在上海选编十卷本《巴金选集》(1982年)

  让我们再把“镜头”摇回到1948年。需要指出的是,他毕竟不是一个悲观的宿命论者,“早给千百万读者留下深刻印象的巴金,他才四十五岁。如果人生以百年计,无疑这是他一生中最佳的年龄”。而且与鲁迅、郭沫若和茅盾等人相比,巴金为人和作文都要“单纯”得多。解放军进入市区之前,就有人劝他移居海外。但当年5月的某天,一位“不速之客”的突然到来,无意之中却调整了巴金稍感不安的心灵的“天平”:“有个戴着眼镜穿着解放军制服的中年瘦个子来霞飞坊五十九号,他径自跑到楼上巴金家中,用双手紧握住巴金的手不放。原来他不是别人,正是巴金在1934年认识的在鲁迅身边工作过的黄源。”(徐开垒《巴金传》)

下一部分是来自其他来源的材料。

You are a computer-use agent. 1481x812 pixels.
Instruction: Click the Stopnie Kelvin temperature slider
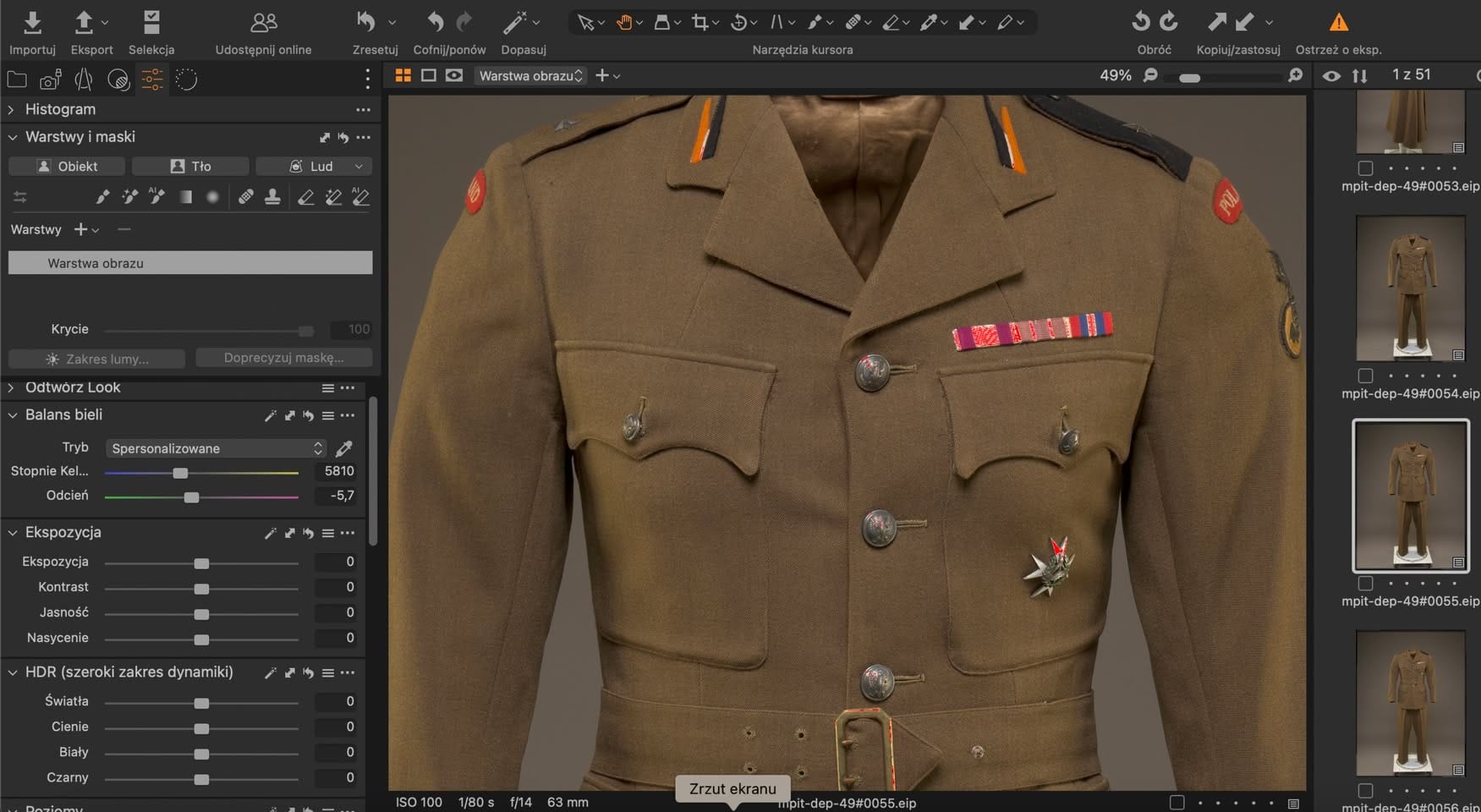(x=180, y=473)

  黄源是在抗战中参加新四军的,他现在的身份是上海军管会文艺处的负责人。如果说巴金对经过土地革命和抗日故争、解放战争,从山沟里走出来的中国共产党还比较陌生的话,那么他却非常熟悉老朋友黄源。在某种意义上,黄源对巴金就是1948年的中国共产党人,他是一个既具体又亲切可信的存在。他就是一个无形的“资信”。正如鲁迅是通过瞿秋白、冯雪峰、胡风等左翼文人认识了中国共产党一样,巴金也通过文坛老友黄源认识了一个新的时代。翻读巴金这一时期的文章,这一渐渐培养起来的“信任感”,给人留下了十分触目的“印象”。在《一封未寄的信中》,他第一次称那些党员作家为“朋友”,他说:“我称你们做朋友,你们也许不认识我”,“虽然我叫不出你们每个人的名字”,“可是站在你们旁边,我没有一点陌生的感觉。”
  他也学会了用这样的词语表达自己的感情:“我从中国的上海来。上海,这个国际闻名的城市,肩人称它是罪恶的城市,有人称它是冒险家的乐园”,“在这里小孩挨饿,妇女受辱”,“劳动力毫无原因地被浪费,被糟蹋。这就是帝国主义一百年来的成就。”(《巴金选集》第九卷)他甚至还劝老友与人谈谈自己的“思想问题”。(《巴金书信集》)
  显然,在一个有自由主义色彩的作家和编辑身上发生的“转变”,的确是“快”了一点,因为它中间缺少必要的“过渡”和“铺垫”——然而,这就是巴金——一个“投之以李、报之以桃”的大好人。像他笔下的觉慧一样,他胸无城府,心灵有如蓝天一般透明;又像他的没有审视距离、也不懂得叙述游戏的小说,他的爱和恨,对人从来都不设防。